Looking directly back through the vehicle garage exhibit of the museum, where the old signs are to be found … here, we see in the background a set of yellow diamond cautionary signs, each posted by the Automobile Club of Southern California, sometime between 1947 and 1956. In the foreground, we see a red stop sign which dates to between 1929 and 1942.
A 1929-1934 guide sign, featuring destinations in Death Valley: Andrews Camp, Schubers Resort, Parchers Camp, and South Lake. Parchers may be the most apt description, and that lake may just be an illusion.
Before the 1950s or so – when several specific routes were upgraded to be the primary conduit between Point A and Point B, and Death Valley was made a National Park – dozens of trails crisscrossed the inhospitable landscape, and it was the Auto Club’s responsibility to sign each of them. It made perfect business sense: the more travelers that could find their way out of danger, the fewer claims they would have to pay.

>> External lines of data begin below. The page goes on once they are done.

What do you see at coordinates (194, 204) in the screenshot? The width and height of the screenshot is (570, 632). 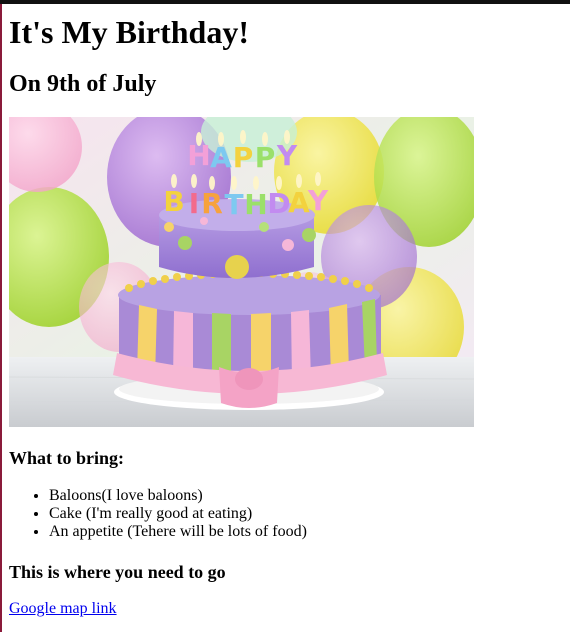 I see `candle-letter: I` at bounding box center [194, 204].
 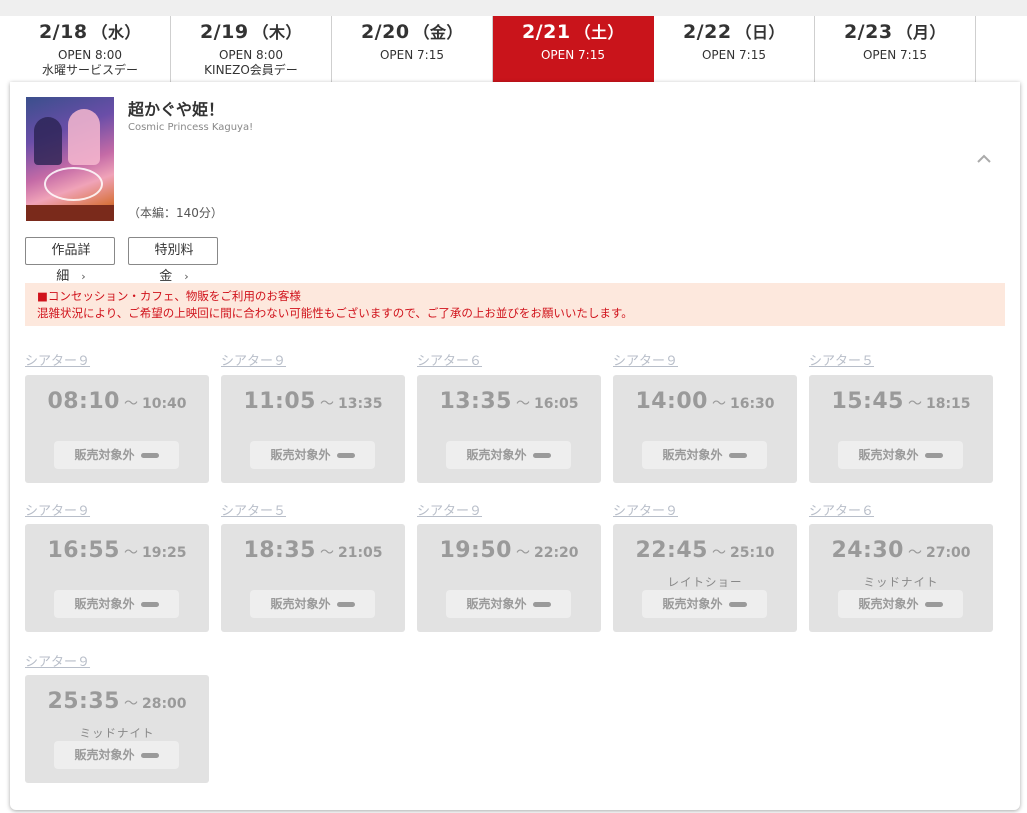 I want to click on end-time: 16:30, so click(x=752, y=404).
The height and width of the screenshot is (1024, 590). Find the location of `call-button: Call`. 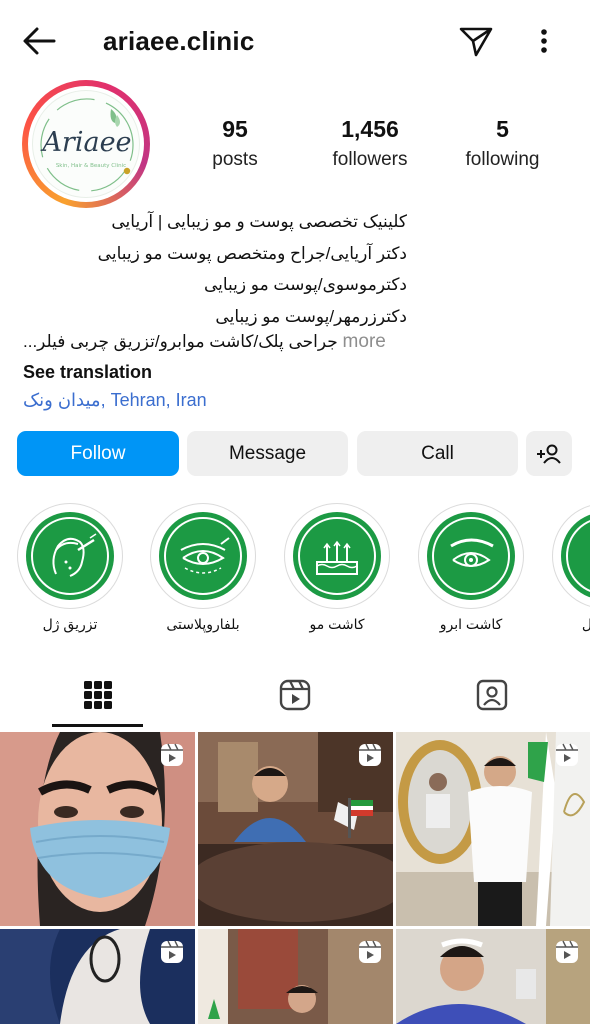

call-button: Call is located at coordinates (438, 454).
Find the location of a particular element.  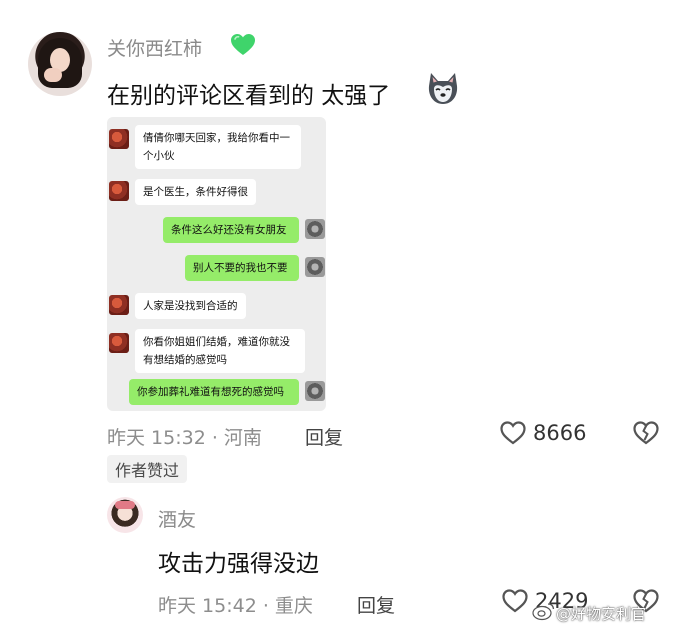

avatar-hand is located at coordinates (53, 75).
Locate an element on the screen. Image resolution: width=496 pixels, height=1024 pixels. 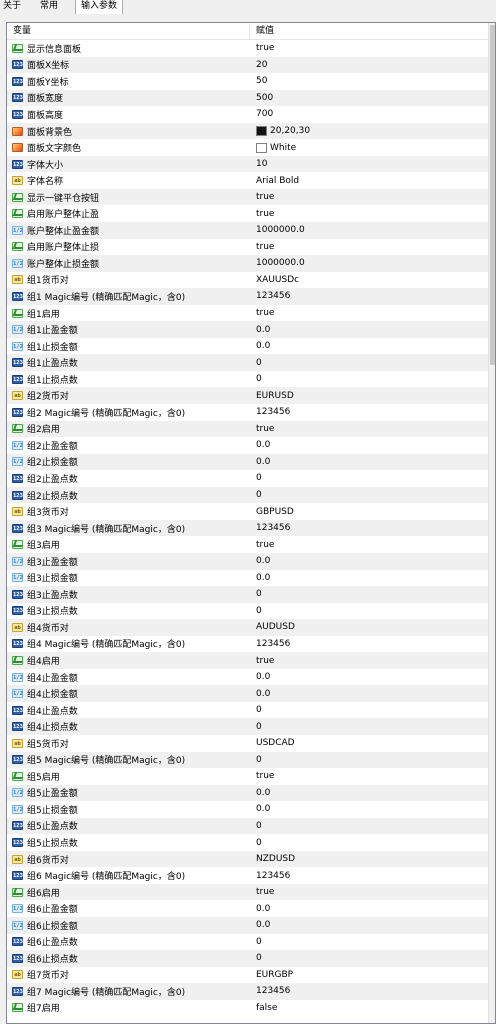
parameter-value-cell: 50 is located at coordinates (370, 82).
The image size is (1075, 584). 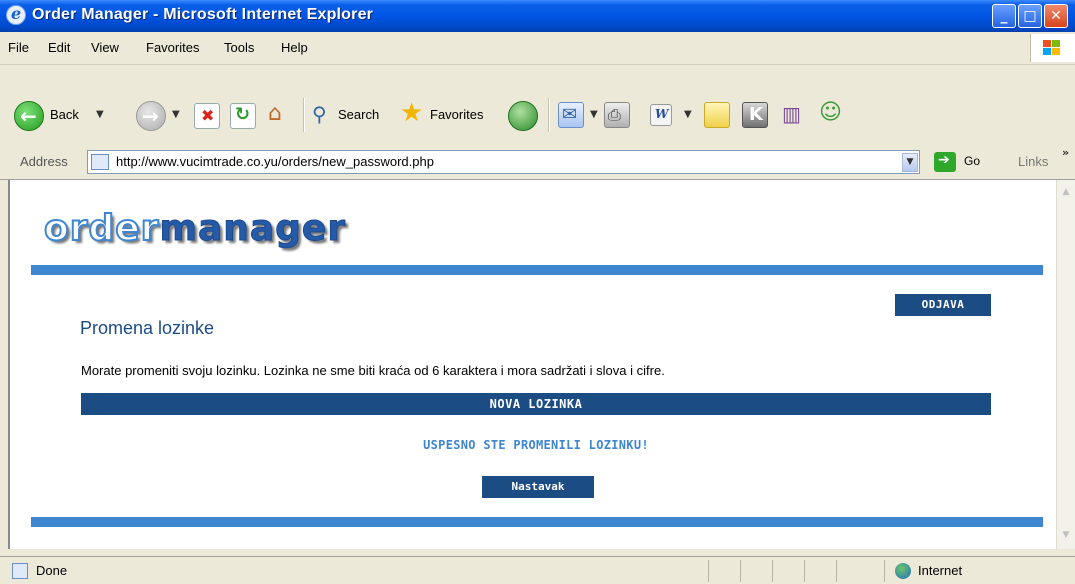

So the diamond (1913-1929) and, later, the white rectangle (1929-1956) signs sprung up everywhere, at every intersection of every potential minor rut-in-the-sand road that a traveler could take. They survive to this day, if you know where to look, preserved in the boiling dry air, for the adventurer to discover.
The right wall of the museum – featuring two Midland Trails that we have seen before, and a great variety of 1930s signs. The white rectangle guide signs, with “Automobile Club Southern Calif,” spelled out (as opposed to just the logo with no text) date to between 1929 and 1934. The Elevation sign, with the twin logos of both the US Forest Service (the redwood cone) and the Auto Club of Southern California, with the bell, dates to the mid-1930s. An incredible slice of history is found here in Bishop.